Videos
Instructions
- Lie on your side with a lacrosse ball positioned under your triceps.
- Place the opposite arm across your body to help stabilize your position.
- Slowly roll the back of your upper arm over the ball to apply pressure along the triceps.
- Pause and hold when you find a tight or sore spot for 15–30 seconds.
- Repeat for 1–2 minutes, then switch arms.
Technical Tips
- Keep your body relaxed to allow deeper muscle release.
- Adjust your angle slightly to target different triceps heads.
- Control the pressure with your body weight—avoid excessive force.
Breathing Tips
- Inhale slowly before positioning on the ball.
- Exhale deeply as you apply pressure on tender spots.
- Maintain slow, steady breathing throughout the massage.
Medical restrictions
- Avoid if you have active triceps tendonitis or inflammation.
- Not recommended for recent upper arm injuries or bruising.
- Consult a healthcare provider if you have nerve compression symptoms in the arm.
The Triceps Smash is a self-myofascial release technique designed to alleviate tension and improve mobility in the triceps muscle group. Using a lacrosse ball, this recovery-focused exercise allows targeted pressure to break up adhesions and improve circulation along the posterior upper arm. Ideal for athletes, weightlifters, and anyone experiencing tightness in the triceps, this technique supports muscular recovery and reduces the risk of overuse injuries. The ball’s compact size provides deep tissue stimulation, especially beneficial after intensive pressing or overhead training. Executed on the floor, the Triceps Smash is both effective and accessible, requiring minimal space and no complex setup. This method is widely adopted in functional fitness and rehabilitation settings, making it a trusted component in muscle maintenance routines. Whether as part of a cooldown, warm-up, or active recovery plan, the Triceps Smash helps restore optimal arm function and range of motion by targeting trigger points with precision.

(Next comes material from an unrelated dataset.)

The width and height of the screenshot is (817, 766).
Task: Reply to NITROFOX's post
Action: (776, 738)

How often should I do the Triceps Smash?
For best results, perform the Triceps Smash 3–4 times per week, especially after upper body training or whenever you feel muscle tightness.
Is a lacrosse ball better than a foam roller for triceps?
Yes, a lacrosse ball provides more precise and deeper pressure, making it more effective than a foam roller for targeting the smaller surface area of the triceps.
Can the Triceps Smash help with elbow pain?
Yes, relieving tightness in the triceps can reduce strain on the elbow joint, potentially helping alleviate pain from overuse or tension.
Should I feel pain during the Triceps Smash?
You may feel mild discomfort on tight spots, but avoid sharp or intense pain. Adjust your pressure to stay within a tolerable range.
Can beginners safely perform the Triceps Smash?
Yes, it's beginner-friendly when done with controlled pressure and proper form. Start gently and gradually increase intensity as needed.